Electrocatalytic oxidation of small organic molecules on polyaniline-Pt-HxMoO3

Deposited platinum and co-deposited platinum and hydrogen molybdenum bronze were prepared on platinum or polyaniline. The electrocatalytic activity of these electrodes for the oxidation of methanol, formaldehyde and formic acid in 0.5 M H2SO4 solution was studied by using cyclic voltammetry between -0.2 and 0.8 V (versus saturated calomel electrode (SCE)). Results show that polyaniline and hydrogen molybdenum bronze can improve the electrocatalytic activity of platinum toward the oxidation of these small organic molecules.
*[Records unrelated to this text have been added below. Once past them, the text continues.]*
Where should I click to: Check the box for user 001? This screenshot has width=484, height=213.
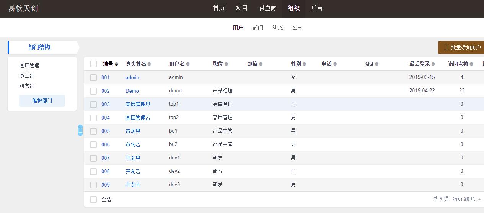pos(93,77)
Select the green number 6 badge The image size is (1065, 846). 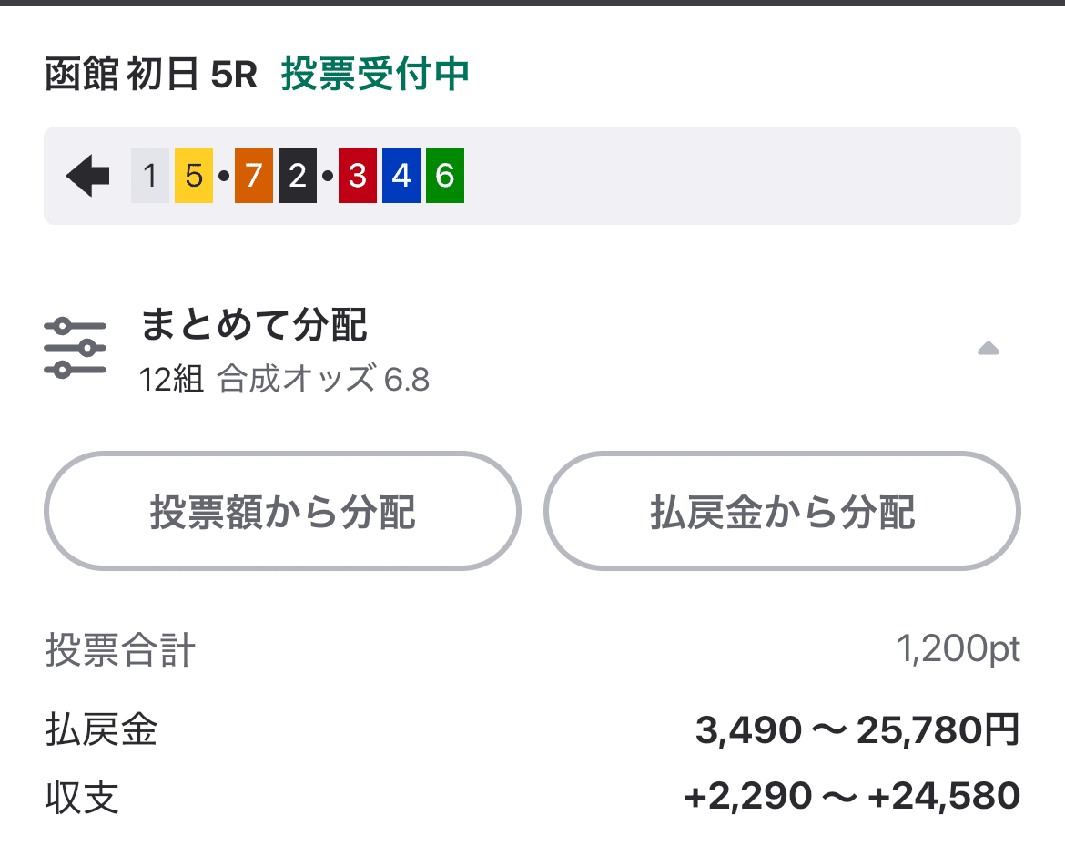coord(443,176)
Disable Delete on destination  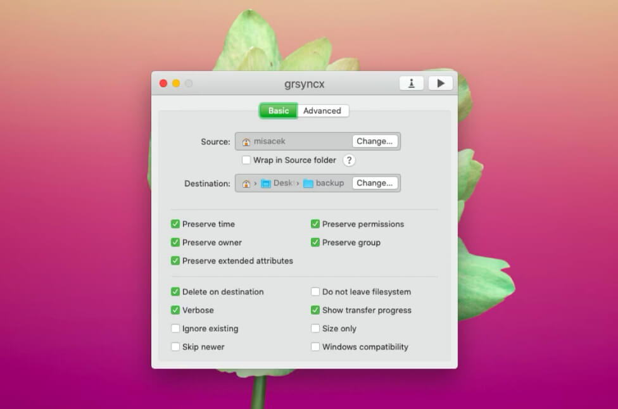175,292
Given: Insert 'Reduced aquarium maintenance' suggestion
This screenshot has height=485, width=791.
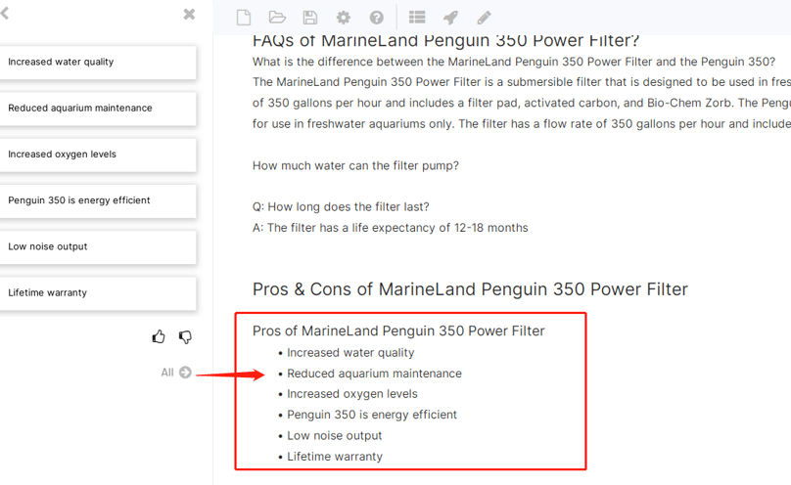Looking at the screenshot, I should click(98, 109).
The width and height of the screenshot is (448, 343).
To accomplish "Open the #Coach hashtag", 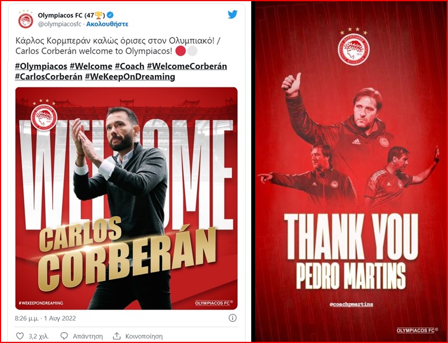I will point(129,66).
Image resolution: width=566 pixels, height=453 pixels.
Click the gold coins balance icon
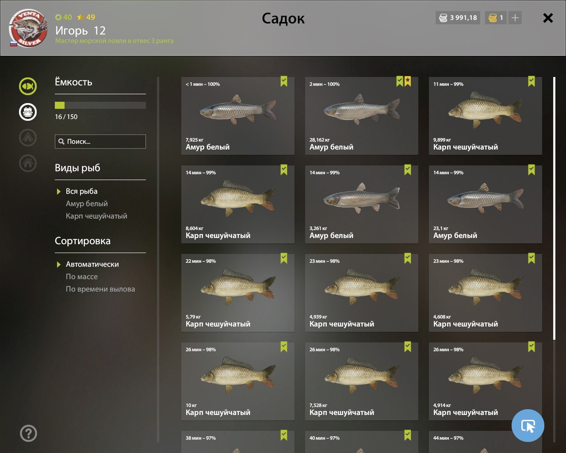point(492,18)
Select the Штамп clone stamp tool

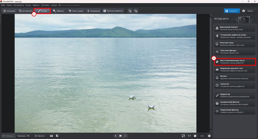pos(235,77)
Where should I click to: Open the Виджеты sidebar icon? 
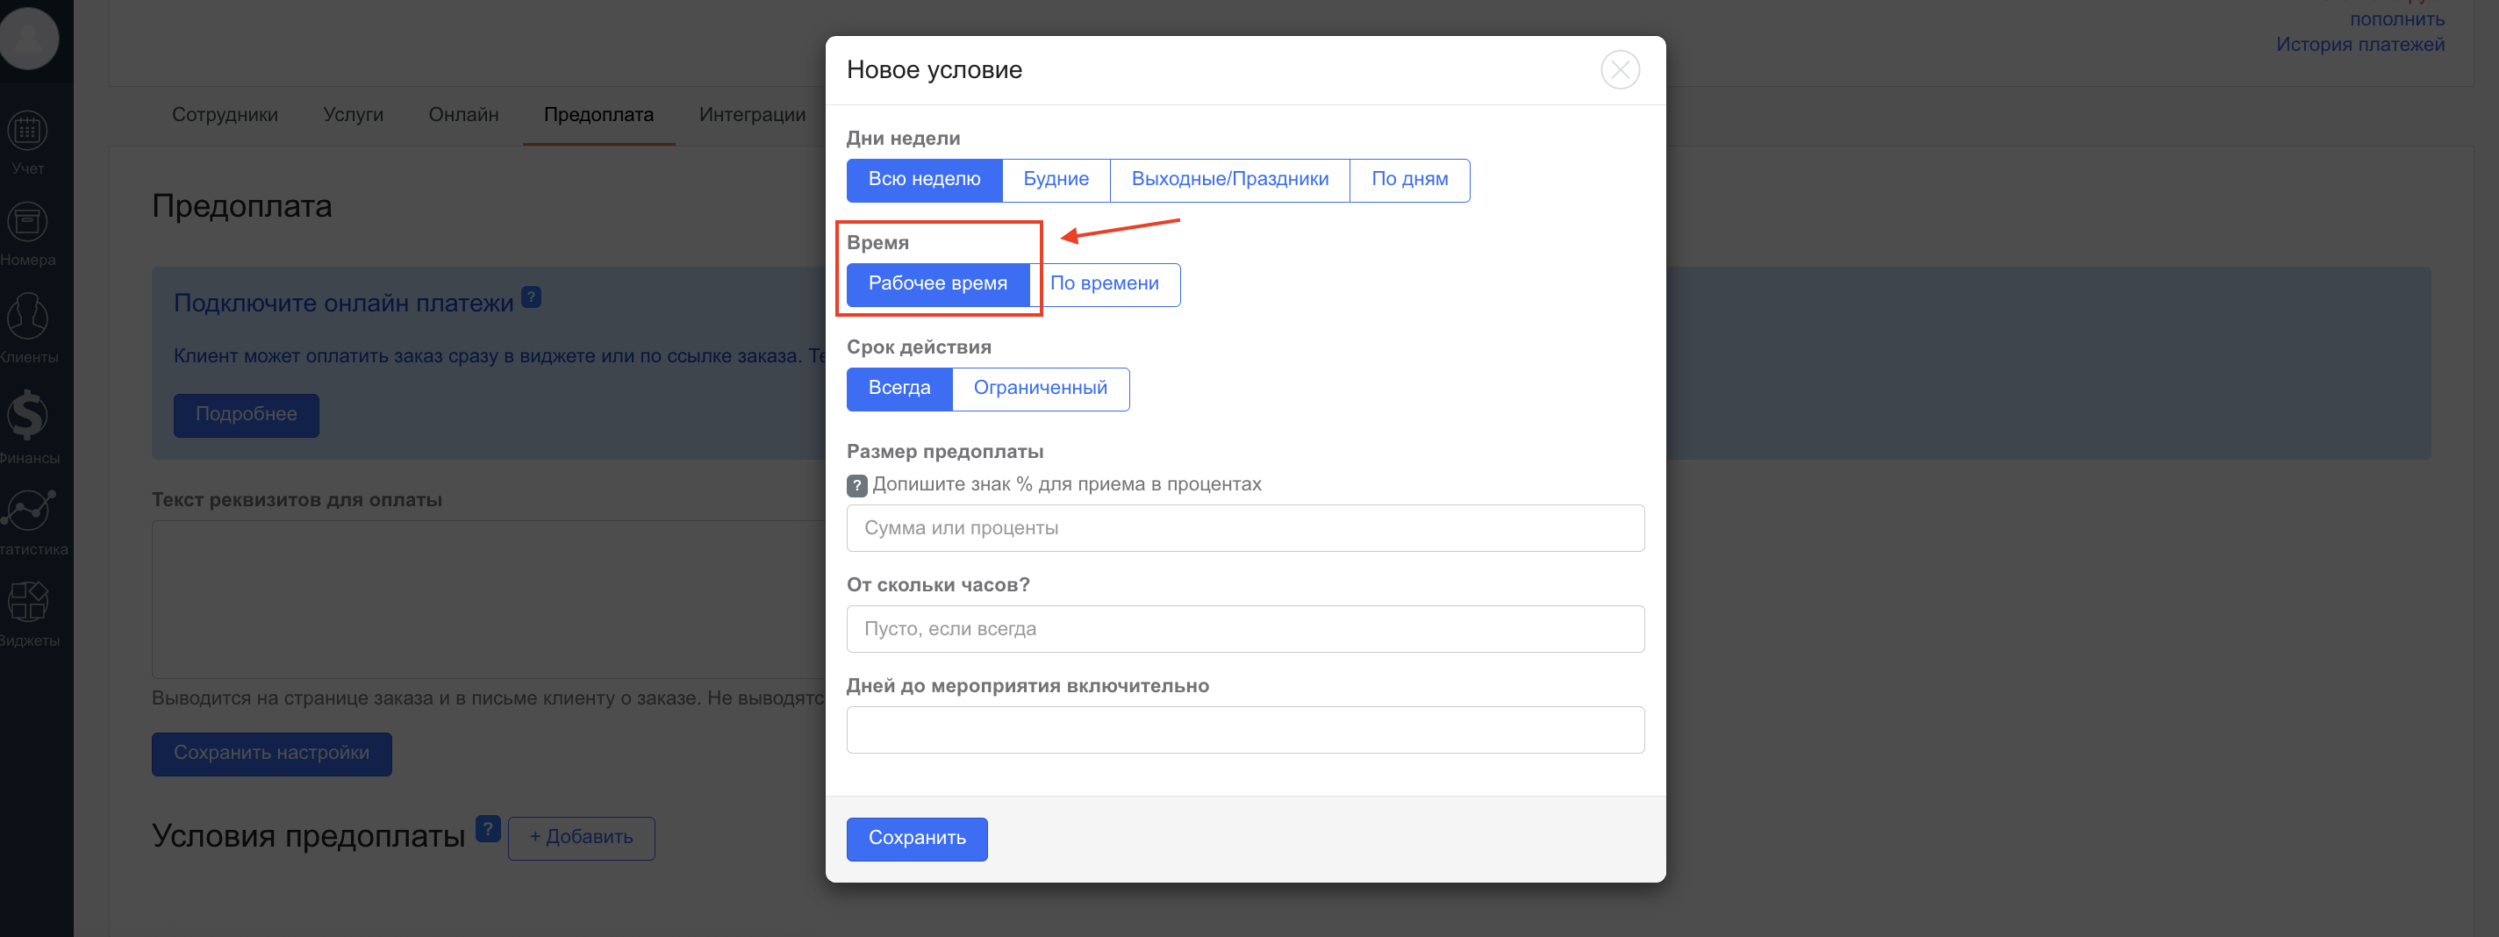click(27, 601)
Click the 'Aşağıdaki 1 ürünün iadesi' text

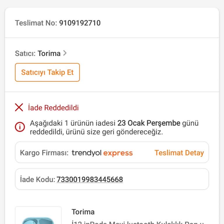coord(73,123)

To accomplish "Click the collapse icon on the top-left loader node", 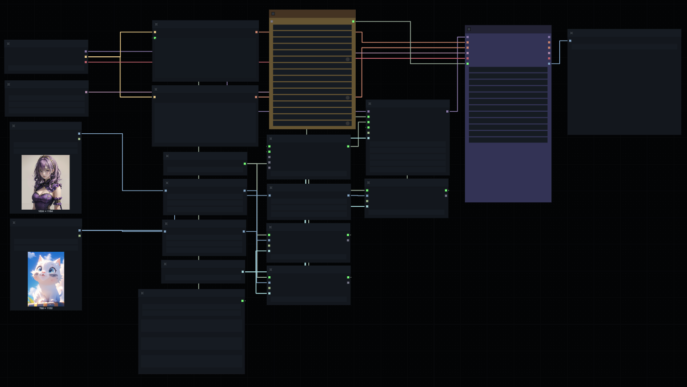I will pyautogui.click(x=8, y=44).
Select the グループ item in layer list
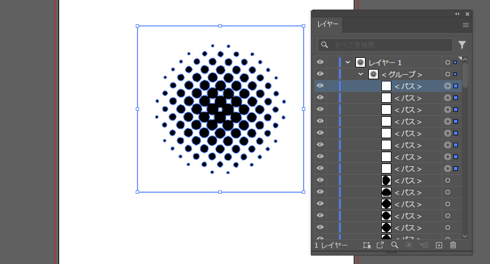 402,74
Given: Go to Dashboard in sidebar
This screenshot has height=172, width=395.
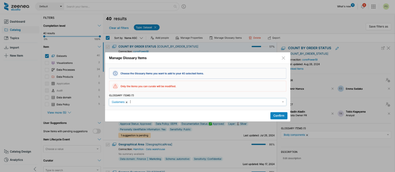Looking at the screenshot, I should pyautogui.click(x=17, y=22).
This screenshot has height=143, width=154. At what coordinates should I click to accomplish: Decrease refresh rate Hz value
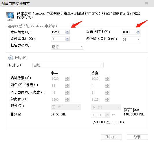[x=67, y=40]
The polyaniline enhances the oxidation currents of these molecules on platinum at the higher potentials on forward sweep (from -0.2 to 0.8 V) and at all potentials on the backward sweep but hardly affects the oxidation at the lower potentials on the forward sweep. It accelerates the direct oxidation of the molecules to carbon dioxide but does not change the nature of adsorbed intermediates on platinum. Different from polyaniline, hydrogen molybdenum bronze enhances the oxidation currents of these molecules on platinum at the lower potentials on forward sweep. It accelerates the transformation of adsorbed intermediates on platinum to carbon dioxide.